RegExDot

Background

Regular-expressions are powerful but imprecise.

Regexen are a bit like hammers, they're as easy to use as they are blunt instruments, & having gained some familiarity with them, suddenly you'll be surrounded by things that beg to be whacked; before you know it, you'll have created many bent nails & a throbbing thumb.

They were lean & mean when I first encountered them in ed, acquired some fat around the gut with the inclusion of capture-groups, back-references, & POSIX character-classes, & now look like Mr Creosote after being fed on a feature-rich diet in Perl-5, which included look-around assertions, shortcuts & ironically, non-greedy quantification.

They've outgrown their origins to such an extent, that they can no longer justify their original name "regular expression" (given its anachronistic association with the subject of "regular algebra", from which they emerged), but are now collectively known as "regexen".

The Grudge

I see several problems with regexen:

My Big Idea Enlightenment

regexdot aims to rectify these specific issues:

Implementation

You may wonder why a direct implementation of a polymorphic regex-engine is required.
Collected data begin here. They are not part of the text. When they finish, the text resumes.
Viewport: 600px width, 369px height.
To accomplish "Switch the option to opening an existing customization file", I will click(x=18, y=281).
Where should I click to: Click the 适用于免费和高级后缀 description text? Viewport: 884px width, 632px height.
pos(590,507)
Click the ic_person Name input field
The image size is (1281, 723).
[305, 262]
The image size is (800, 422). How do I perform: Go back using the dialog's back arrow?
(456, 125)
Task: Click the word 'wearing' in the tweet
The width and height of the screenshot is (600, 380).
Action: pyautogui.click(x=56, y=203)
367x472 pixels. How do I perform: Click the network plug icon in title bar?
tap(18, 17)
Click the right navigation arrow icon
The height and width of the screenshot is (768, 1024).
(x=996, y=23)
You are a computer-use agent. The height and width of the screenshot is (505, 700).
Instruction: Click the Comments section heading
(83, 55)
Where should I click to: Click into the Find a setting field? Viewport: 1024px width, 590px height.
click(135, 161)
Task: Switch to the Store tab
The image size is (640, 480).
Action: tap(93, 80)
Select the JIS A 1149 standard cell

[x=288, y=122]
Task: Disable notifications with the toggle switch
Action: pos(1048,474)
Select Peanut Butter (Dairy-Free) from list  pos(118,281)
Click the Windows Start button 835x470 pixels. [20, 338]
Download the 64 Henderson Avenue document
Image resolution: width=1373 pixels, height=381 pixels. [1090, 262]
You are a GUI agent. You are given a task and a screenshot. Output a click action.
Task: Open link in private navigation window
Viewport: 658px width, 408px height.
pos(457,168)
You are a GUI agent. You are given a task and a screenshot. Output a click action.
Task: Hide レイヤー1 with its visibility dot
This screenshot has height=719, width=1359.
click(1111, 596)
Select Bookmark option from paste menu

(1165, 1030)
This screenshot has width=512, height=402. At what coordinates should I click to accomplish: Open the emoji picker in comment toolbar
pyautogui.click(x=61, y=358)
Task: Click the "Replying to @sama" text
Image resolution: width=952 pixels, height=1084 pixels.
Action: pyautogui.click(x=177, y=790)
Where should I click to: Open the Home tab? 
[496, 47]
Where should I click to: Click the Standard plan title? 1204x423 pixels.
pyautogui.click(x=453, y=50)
If, for example, one has an enumerated type, with unique instances corresponding to say, the colours of the rainbow, & one wishes to match a lists of these colours, against a regex describing a colour-pattern (exactly why one might want to do this, isn't really the point), couldn't one just define a mapping, from each of the possible enumerated colours, to an arbitrary seven-member subset of characters, then perform the match using a traditional regex-engine ? This scheme, for which Heath Robinson doubtless holds a patent, might work to a limited extent, but closer inspection reveals its inadequacy:

This website would be much smaller if I'd decided that the best strategy was not to bother, & though I don't currently know of many instances in which such a beast might be useful, my gut-instinct is that it's worth producing; regrettably, my gut can't even forecast meal-times accurately.

The implementation of a regex-engine falls into three basic categories; recursive, NFA, & DFA. The Thompson NFA algorithm is theoretically most efficient, but; it trades the undesirable exponential time-complexity inherent to other implementations, for (arguably less) undesirable space-complexity; can't easily be queried regarding the nature of any match; & makes the implementation of some newer regex-features difficult. Because I want to; know the precise nature of the match; implement features like lazy quantification; & retain the option to implement back-references; regexdot is implemented using the simple recursive algorithm.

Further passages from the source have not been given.